Tony Jewell, an AstraZeneca spokesman, said the plaintiffs’ lawyers were trying the case in public because they recently lost their first two cases in court. Judge Anne C. Conway of Federal District Court in Orlando, Fla., dismissed them on summary judgment on Jan. 28 for lack of evidence that the drug caused diabetes in those two cases.
The plaintiffs’ lawyers said they would appeal those dismissals and that future cases might have stronger links.
Mr. Jewell also said AstraZeneca had fully informed the Food and Drug Administration of all relevant data before and after the drug was approved in 1997. AstraZeneca opposed public release of the internal documents, he added, because it might cause unnecessary confusion and alarm in patients.

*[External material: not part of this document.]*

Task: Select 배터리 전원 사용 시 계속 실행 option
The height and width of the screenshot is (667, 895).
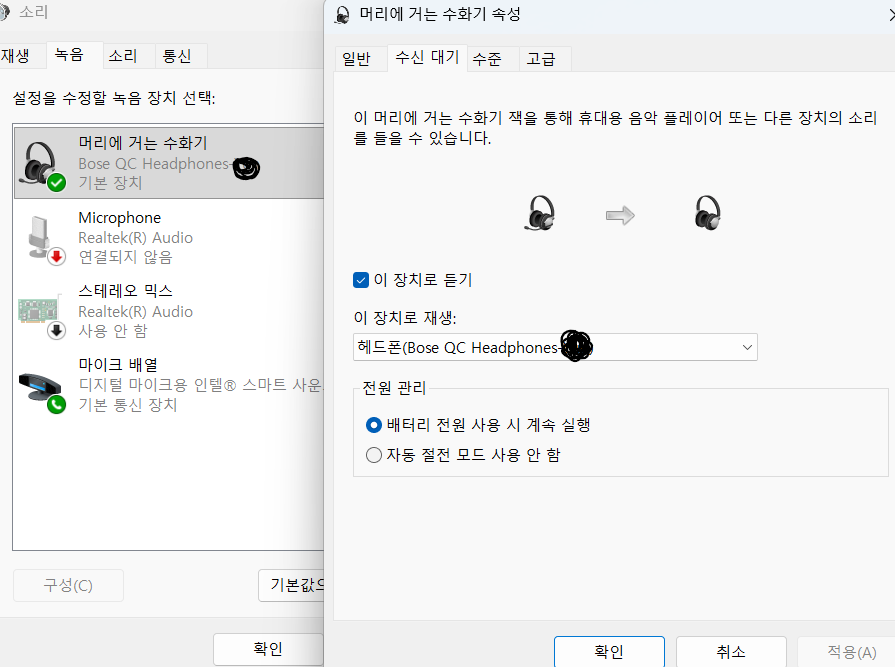Action: tap(375, 425)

Just before a court hearing in Orlando on Thursday, lawyers for both sides agreed to unseal 102 of 111 documents at issue in the case. They are among millions of pages of discovery material.
In another e-mail message, John Tumas, the company’s publications manager, wrote in 1999: “The larger issue is how do we face the outside world when they begin to criticize us for suppressing data.” He said three drug trials had been “buried.” Referring to a fourth, he said, “We must find a way to diminish the negative findings. But, in my opinion, we cannot hide them.”
Seroquel, approved to treat bipolar disorder and schizophrenia, is among several so-called atypical antidepressants that have come under fire for side effects and off-label marketing for treatment of ailments like depression, insomnia, attention deficit disorder and dementia.
In addition to facing about 9,000 personal-injury lawsuits from more than 15,000 former users of Seroquel, AstraZeneca has said that federal authorities are investigating its marketing of the drug.
Also last week, AstraZeneca said the government had notified it that an F.D.A. expert panel would need to review Seroquel XR, an extended-release version of the drug, before it could be approved for depression and generalized anxiety disorder.